THE REQUEST:
Rename "dropdown" to "drop-down menu" throughout the records below and write them out again with nothing else changed. Leave the pictures out of your answer.

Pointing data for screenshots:
(begin)
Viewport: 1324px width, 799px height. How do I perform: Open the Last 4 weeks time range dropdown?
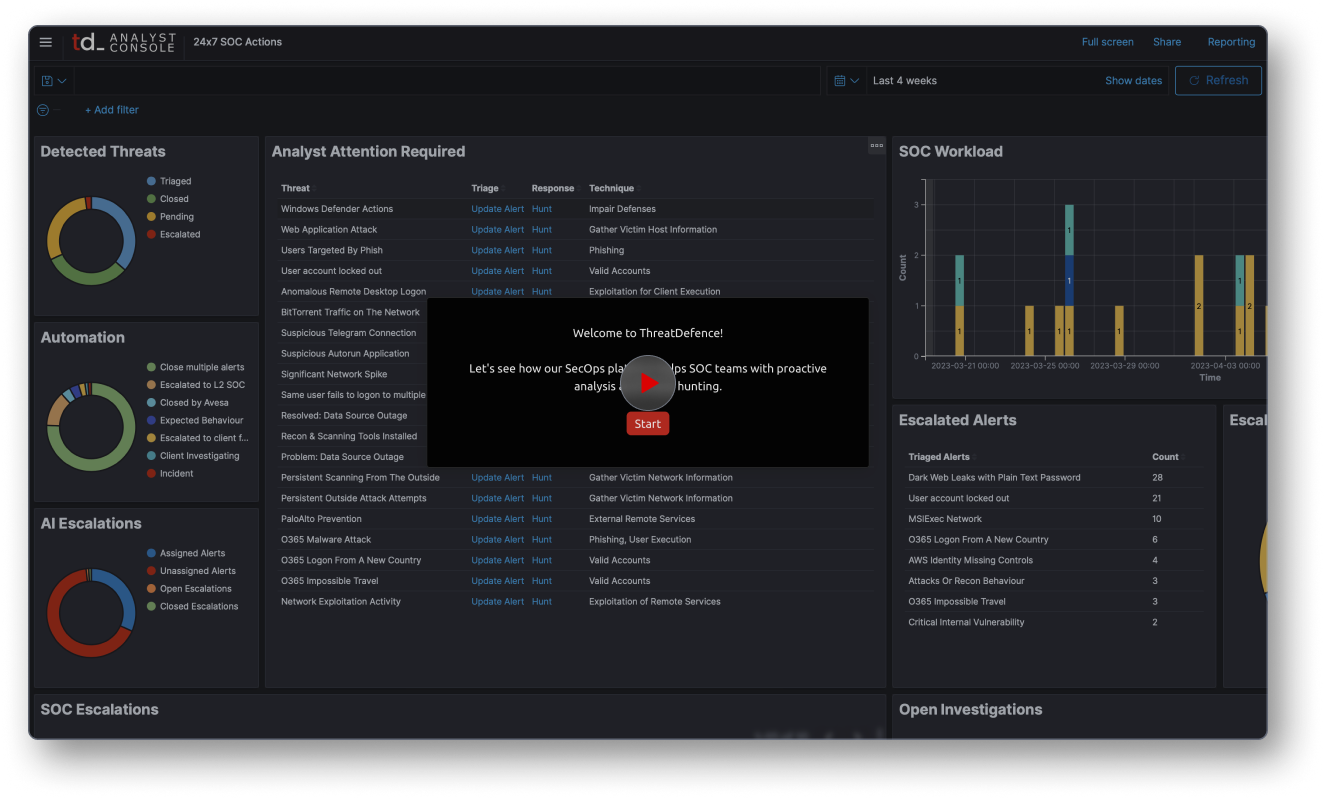coord(904,80)
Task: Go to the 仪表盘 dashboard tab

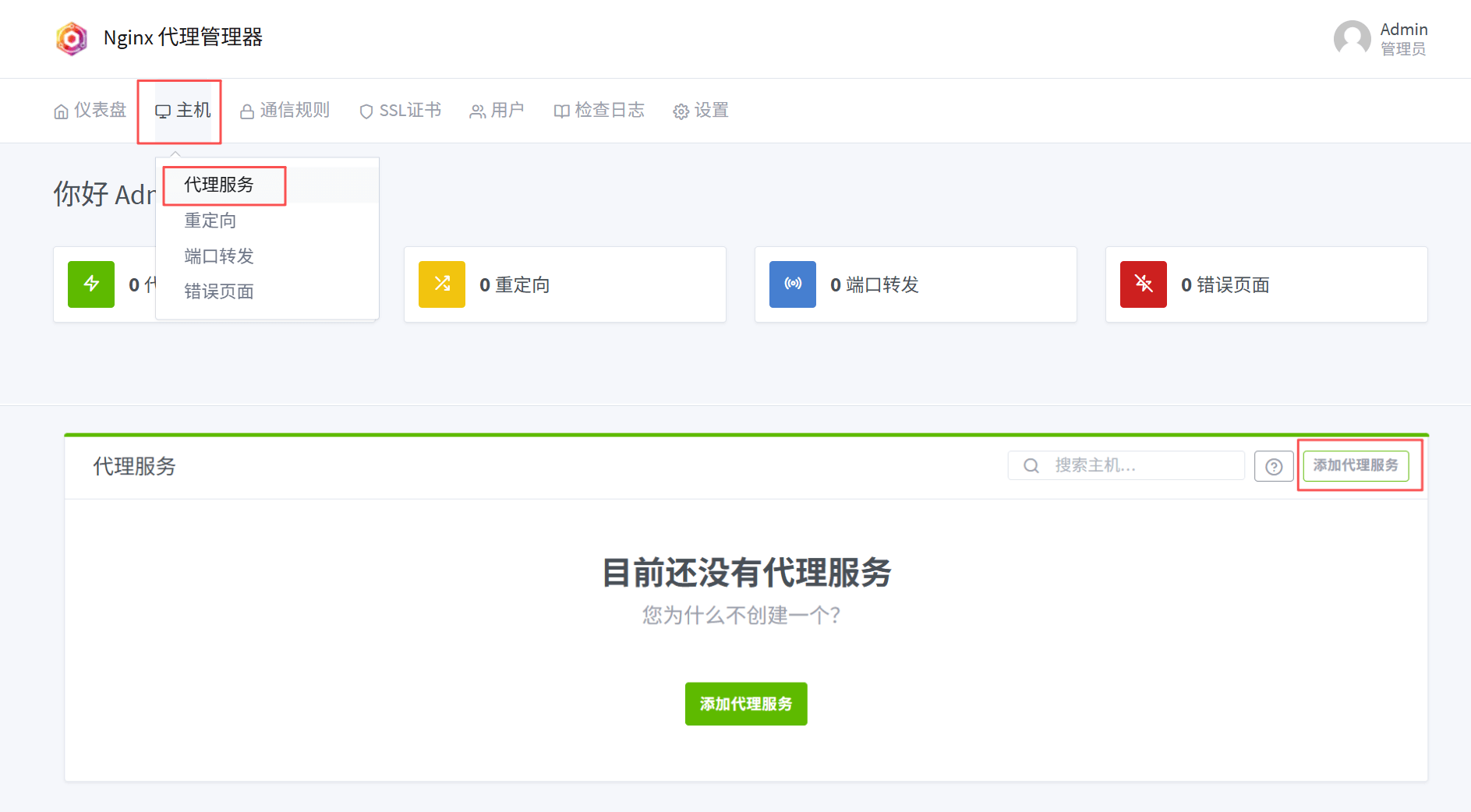Action: [x=90, y=111]
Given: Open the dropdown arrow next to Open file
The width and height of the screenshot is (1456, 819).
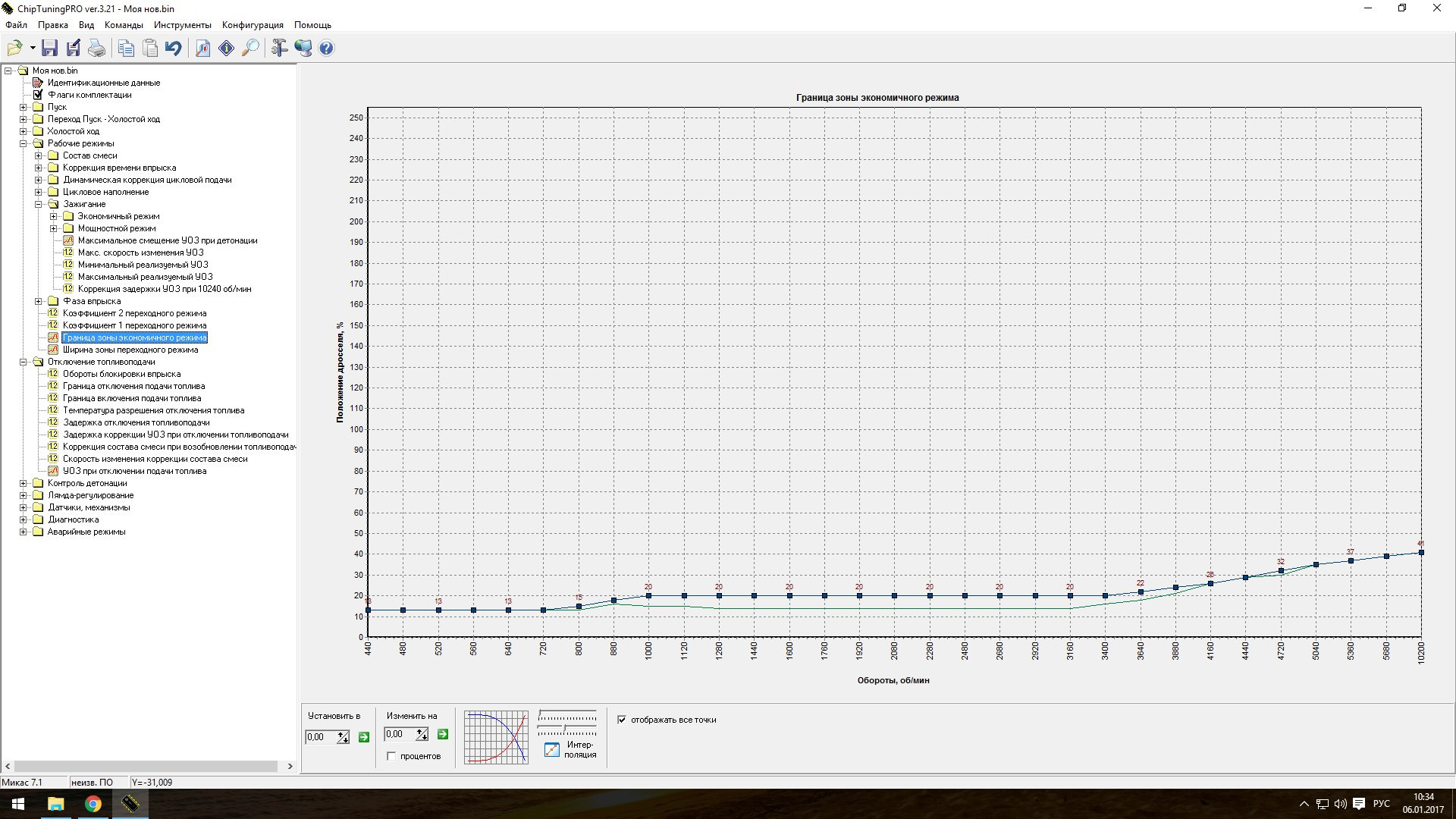Looking at the screenshot, I should [33, 49].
(end)
EXERCISE SOLUTION:
Viewport: 1324px width, 799px height. How do I perform: Open the Last 4 weeks time range drop-down menu?
coord(904,80)
Task: Go to the 仪表盘 dashboard tab

Action: [x=90, y=111]
Given: Open the drop-down menu arrow next to Open file
The width and height of the screenshot is (1456, 819).
Looking at the screenshot, I should [33, 49].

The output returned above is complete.